The problem for vessel operators and owners, he said, was on the supply side, with the dry bulk fleet still growing and the higher BDI earlier in the year discouraging vessel demolitions.
“A ‘false dawn’ means that fundamental market balance improvements are happening much slower, if at all, as the supply side is still growing almost as much as the poor demand growth rate,” he explained. “Clearly the Q1 volatility naturally caught a lot of attention, but it remains central that overcapacity reigns. While demand growth is currently above the 2% longer-term estimate, Bimco see the current upswing as a short-term event.”
Bimco estimates some 19 million DWT of dry bulk tonnage will be demolished in 2017.
“We are on target for this,” Sand said. “7.1 million DWT so far have been demolished with May demolition levels being somewhat below the preceding months.”
A return to profit for owners would mean making more progress on supply-side discipline, Sand said.
“Orders are slowly picking up from the multi-year low level in 2016,” he said. “They are still at a very low level, but we have seen just as many new orders in the past two months as we saw in Q1. As prices for second-hand tonnage got back at par with newbuilding prices, owners started to place new orders. New orders year-to-date amount to 3 million DWT.”
While any return to large-scale placing of new vessel orders with desperate shipyards in Asia would hurt freight rate sentiment, Sand noted that the demand side of the shipping equation remained healthy. “The market is being boosted by Chinese coal imports, Chinese iron ore imports and South American grains and soybean exports,” he said. “In that sense it’s already strong.”

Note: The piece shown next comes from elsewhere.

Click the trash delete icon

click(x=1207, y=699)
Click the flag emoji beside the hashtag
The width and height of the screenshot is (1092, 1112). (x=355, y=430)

Indeed, he noted, grains were continuing to play a vigorous stimulatory role in the bulk shipping market as exports from the Black Sea as well as South America continued to rise, although not to levels that would make a major dent in the market’s overcapacity except on a seasonal or local level. “We certainly see new records of grain cargo being lifted, but the ships are already in position to take the cargo and the number of ships are matching this demand,” he said. “Larger volumes do not lift freight rates by themselves. The global dry bulk fleet is still capable of carrying much more than it currently is doing.”And that latent capacity will act as a ceiling for shipping prices for much of the next 12 months.